Using the data below, repeat all of it precisely.

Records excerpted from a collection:
[Start of Attachment]

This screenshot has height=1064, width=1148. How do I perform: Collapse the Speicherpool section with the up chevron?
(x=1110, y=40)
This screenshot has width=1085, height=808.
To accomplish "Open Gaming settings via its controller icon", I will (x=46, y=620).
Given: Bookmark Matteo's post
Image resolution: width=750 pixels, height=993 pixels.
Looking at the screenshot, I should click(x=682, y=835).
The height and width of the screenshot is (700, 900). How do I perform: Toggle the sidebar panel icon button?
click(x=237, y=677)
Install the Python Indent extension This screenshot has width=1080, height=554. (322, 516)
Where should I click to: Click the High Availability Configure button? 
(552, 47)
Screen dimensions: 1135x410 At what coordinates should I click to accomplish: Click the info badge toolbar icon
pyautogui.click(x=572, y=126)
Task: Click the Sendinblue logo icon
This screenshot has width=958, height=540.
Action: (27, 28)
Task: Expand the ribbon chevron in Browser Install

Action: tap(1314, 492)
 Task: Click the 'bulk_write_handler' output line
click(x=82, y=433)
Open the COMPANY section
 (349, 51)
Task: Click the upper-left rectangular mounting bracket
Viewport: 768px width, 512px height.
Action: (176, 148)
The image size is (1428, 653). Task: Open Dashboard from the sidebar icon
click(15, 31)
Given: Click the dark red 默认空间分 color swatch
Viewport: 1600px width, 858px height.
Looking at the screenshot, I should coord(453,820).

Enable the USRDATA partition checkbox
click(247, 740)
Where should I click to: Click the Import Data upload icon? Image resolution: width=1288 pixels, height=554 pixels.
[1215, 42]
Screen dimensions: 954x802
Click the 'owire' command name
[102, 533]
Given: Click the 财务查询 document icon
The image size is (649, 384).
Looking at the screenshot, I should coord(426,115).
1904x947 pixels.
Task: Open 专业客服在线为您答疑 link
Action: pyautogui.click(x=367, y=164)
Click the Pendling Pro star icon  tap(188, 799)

[End of Attachment]

**SOLUTION**.
This screenshot has height=1064, width=1148. How do I perform: Collapse the Speicherpool section with the up chevron?
(x=1110, y=40)
This screenshot has width=1085, height=808.
To accomplish "Open Gaming settings via its controller icon", I will (x=46, y=620).
Given: Bookmark Matteo's post
Image resolution: width=750 pixels, height=993 pixels.
Looking at the screenshot, I should click(x=682, y=835).
The height and width of the screenshot is (700, 900). How do I perform: Toggle the sidebar panel icon button?
click(x=237, y=677)
Install the Python Indent extension This screenshot has width=1080, height=554. (322, 516)
Where should I click to: Click the High Availability Configure button? 
(552, 47)
Screen dimensions: 1135x410 At what coordinates should I click to accomplish: Click the info badge toolbar icon
pyautogui.click(x=572, y=126)
Task: Click the Sendinblue logo icon
This screenshot has width=958, height=540.
Action: (27, 28)
Task: Expand the ribbon chevron in Browser Install

Action: tap(1314, 492)
 Task: Click the 'bulk_write_handler' output line
click(x=82, y=433)
Open the COMPANY section
 (349, 51)
Task: Click the upper-left rectangular mounting bracket
Viewport: 768px width, 512px height.
Action: (176, 148)
The image size is (1428, 653). Task: Open Dashboard from the sidebar icon
click(15, 31)
Given: Click the dark red 默认空间分 color swatch
Viewport: 1600px width, 858px height.
Looking at the screenshot, I should coord(453,820).

Enable the USRDATA partition checkbox
click(247, 740)
Where should I click to: Click the Import Data upload icon? Image resolution: width=1288 pixels, height=554 pixels.
[1215, 42]
Screen dimensions: 954x802
Click the 'owire' command name
[102, 533]
Given: Click the 财务查询 document icon
The image size is (649, 384).
Looking at the screenshot, I should coord(426,115).
1904x947 pixels.
Task: Open 专业客服在线为您答疑 link
Action: pyautogui.click(x=367, y=164)
Click the Pendling Pro star icon  tap(188, 799)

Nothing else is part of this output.